**Tasks to carry out**:
A - In the Seoul bike rental notebook, which column is dropped from the data frame right after the CSV file is loaded?
B - In the Seoul bike rental notebook, restate the cell that begins "print(df['Rented Bike Count'].describe())" as a short list of what it does.
C - Resume the Seoul bike rental notebook after its last line.

**Selected passage**:
▬▬▬▬▬▬▬▬▬▬

In [None]:
import pandas as pd
import numpy as np
import seaborn as sns
import matplotlib.pyplot as plt
import warnings
warnings.filterwarnings("ignore")
%matplotlib inline

In [None]:
df=pd.read_csv('/content/SeoulBikeData.csv')

In [None]:
df.drop(['Date'],axis=1,inplace=True)

In [None]:
df.head()

In [None]:
df.describe()

In [None]:
df.tail()

In [None]:
df.info()

In [None]:
print(df['Rented Bike Count'].describe())
plt.figure(figsize=(9, 8))
sns.distplot(df['Rented Bike Count'], color='g', bins=100, hist_kws={'alpha': 0.4});

In [None]:
list(set(df.dtypes.tolist()))

In [None]:
df_num = df.select_dtypes(include = ['float64', 'int64'])
df_num.head()

In [None]:
df_num.hist(figsize=(16, 20), bins=50, xlabelsize=8, ylabelsize=8); # ; avoid having the matplotlib verbose informations

# **What are the factors that influence the number of bikes rented?**


# **Correlation**

In [None]:
df_num.cov()
## Covariance - covariance is when two items vary together.
## Covariance eg. -  when s&p increases, stock price will increase or vice versa

In [None]:
## Correlation - Correlation is when the change in one item may result in the change in another item.

▬▬▬▬▬▬▬▬▬▬

**Record extracts**:
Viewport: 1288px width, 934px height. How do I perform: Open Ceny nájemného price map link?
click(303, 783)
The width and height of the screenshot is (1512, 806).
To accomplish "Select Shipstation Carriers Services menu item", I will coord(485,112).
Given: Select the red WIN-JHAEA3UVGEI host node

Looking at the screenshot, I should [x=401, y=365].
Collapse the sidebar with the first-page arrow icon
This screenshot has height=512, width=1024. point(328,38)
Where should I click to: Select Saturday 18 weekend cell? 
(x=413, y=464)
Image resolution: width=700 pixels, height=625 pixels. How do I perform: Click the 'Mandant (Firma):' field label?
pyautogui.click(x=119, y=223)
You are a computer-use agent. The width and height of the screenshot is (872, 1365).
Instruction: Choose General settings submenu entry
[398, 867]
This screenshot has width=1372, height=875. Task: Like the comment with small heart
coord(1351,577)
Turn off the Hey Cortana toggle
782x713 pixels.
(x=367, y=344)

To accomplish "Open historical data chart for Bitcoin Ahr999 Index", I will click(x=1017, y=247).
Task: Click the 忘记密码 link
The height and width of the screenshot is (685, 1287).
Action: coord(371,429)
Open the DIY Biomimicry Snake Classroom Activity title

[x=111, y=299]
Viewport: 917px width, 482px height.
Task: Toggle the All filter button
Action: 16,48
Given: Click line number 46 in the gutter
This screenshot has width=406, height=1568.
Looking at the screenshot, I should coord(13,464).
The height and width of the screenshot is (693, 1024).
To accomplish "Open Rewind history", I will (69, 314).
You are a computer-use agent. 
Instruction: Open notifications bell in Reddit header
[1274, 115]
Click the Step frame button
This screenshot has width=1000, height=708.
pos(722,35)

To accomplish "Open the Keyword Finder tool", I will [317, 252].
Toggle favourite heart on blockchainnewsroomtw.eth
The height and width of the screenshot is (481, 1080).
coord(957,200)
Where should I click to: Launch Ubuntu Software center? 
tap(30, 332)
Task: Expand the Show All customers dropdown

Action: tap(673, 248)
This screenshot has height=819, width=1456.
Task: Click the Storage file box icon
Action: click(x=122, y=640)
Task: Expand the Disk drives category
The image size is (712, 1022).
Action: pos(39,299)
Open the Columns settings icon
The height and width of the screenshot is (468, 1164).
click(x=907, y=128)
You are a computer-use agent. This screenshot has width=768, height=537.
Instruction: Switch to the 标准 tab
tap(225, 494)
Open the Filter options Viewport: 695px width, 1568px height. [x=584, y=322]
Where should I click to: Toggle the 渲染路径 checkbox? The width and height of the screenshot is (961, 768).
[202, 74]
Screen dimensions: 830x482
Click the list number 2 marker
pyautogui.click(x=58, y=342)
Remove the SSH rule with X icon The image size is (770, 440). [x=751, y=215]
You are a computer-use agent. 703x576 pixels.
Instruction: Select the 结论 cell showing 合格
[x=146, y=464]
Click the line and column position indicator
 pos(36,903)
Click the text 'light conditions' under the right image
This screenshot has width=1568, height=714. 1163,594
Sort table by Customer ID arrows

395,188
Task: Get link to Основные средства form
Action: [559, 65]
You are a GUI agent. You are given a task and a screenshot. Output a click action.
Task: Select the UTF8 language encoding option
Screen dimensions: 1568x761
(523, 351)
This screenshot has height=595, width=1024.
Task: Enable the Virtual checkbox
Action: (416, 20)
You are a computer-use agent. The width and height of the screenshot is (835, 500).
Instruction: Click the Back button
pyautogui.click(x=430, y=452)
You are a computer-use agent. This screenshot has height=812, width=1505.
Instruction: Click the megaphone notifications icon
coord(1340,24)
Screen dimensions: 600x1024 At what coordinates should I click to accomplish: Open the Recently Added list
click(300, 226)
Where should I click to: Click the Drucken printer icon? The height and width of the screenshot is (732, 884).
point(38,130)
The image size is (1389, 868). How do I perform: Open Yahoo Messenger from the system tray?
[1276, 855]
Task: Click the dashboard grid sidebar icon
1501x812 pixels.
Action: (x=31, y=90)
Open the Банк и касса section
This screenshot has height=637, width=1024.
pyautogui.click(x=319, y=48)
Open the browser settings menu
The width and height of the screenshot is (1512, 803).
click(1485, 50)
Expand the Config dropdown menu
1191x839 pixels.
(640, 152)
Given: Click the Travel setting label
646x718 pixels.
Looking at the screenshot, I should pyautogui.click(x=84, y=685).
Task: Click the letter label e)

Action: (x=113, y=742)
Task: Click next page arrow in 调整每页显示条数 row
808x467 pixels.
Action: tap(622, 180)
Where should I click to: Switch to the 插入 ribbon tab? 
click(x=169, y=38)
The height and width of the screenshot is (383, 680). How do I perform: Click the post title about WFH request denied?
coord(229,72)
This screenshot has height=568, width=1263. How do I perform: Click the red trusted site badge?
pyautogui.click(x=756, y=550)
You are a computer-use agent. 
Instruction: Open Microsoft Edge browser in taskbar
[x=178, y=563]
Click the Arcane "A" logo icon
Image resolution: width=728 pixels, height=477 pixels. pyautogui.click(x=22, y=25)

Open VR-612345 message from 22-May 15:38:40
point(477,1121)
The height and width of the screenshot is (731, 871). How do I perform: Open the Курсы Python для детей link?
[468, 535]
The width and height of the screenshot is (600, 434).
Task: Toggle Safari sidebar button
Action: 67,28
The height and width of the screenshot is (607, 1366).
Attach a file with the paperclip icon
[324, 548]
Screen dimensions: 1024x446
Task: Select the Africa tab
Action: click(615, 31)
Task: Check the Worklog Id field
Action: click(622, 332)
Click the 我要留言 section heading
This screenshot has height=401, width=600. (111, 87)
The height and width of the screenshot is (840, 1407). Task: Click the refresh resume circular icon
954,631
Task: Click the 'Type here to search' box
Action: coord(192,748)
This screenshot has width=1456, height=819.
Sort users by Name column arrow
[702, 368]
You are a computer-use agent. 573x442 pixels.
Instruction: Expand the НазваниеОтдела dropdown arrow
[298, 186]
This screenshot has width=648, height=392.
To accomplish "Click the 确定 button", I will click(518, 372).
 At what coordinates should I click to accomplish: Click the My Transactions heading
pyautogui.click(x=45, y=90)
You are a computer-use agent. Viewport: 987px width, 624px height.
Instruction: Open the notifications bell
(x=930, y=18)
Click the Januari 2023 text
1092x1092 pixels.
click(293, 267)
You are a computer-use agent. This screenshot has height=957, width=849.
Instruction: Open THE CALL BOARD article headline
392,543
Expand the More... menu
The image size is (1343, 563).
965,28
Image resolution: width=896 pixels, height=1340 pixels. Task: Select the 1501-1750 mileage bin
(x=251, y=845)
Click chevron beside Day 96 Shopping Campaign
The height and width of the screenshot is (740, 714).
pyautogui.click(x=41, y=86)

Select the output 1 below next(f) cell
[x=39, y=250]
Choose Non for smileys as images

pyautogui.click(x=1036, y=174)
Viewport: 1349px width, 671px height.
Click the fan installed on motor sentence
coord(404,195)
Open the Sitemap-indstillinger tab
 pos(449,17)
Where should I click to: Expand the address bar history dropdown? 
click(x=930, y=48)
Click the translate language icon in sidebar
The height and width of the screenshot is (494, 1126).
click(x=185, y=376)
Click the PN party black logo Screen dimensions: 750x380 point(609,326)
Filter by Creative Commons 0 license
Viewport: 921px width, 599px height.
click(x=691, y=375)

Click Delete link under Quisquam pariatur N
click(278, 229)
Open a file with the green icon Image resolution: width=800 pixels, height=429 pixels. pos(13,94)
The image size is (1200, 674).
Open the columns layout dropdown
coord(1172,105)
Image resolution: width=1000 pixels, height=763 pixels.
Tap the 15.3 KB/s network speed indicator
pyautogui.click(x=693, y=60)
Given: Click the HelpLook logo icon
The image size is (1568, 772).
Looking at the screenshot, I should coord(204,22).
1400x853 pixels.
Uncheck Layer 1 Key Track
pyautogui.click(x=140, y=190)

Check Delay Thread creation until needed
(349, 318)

▬▬▬▬▬▬▬▬▬▬

**Per-task outputs**:
A - The Date column.

B -
- Prints summary statistics for the Rented Bike Count column.
- Creates a figure sized 9 by 8.
- Draws a green distribution plot of Rented Bike Count with 100 bins and a histogram opacity of 0.4.

C -
## correlation eg. - when speed increased milage will decrease
df_num_corr = df_num.corr()['Rented Bike Count'][1:]
golden_features_list = df_num_corr[abs(df_num_corr) > 0.5].sort_values(ascending=False)
print("There is {} strongly correlated values with number of bikes rented are :\n{}".format(len(golden_features_list), golden_features_list))

In [None]:
df_num_nocorr = df_num.corr()['Rented Bike Count'][1:]
golden_nofeatures_list = df_num_nocorr[abs(df_num_nocorr) < 0.5].sort_values(ascending=False)
print("There is {} not strongly correlated values with number of bikes rented are :\n{}".format(len(golden_nofeatures_list), golden_nofeatures_list))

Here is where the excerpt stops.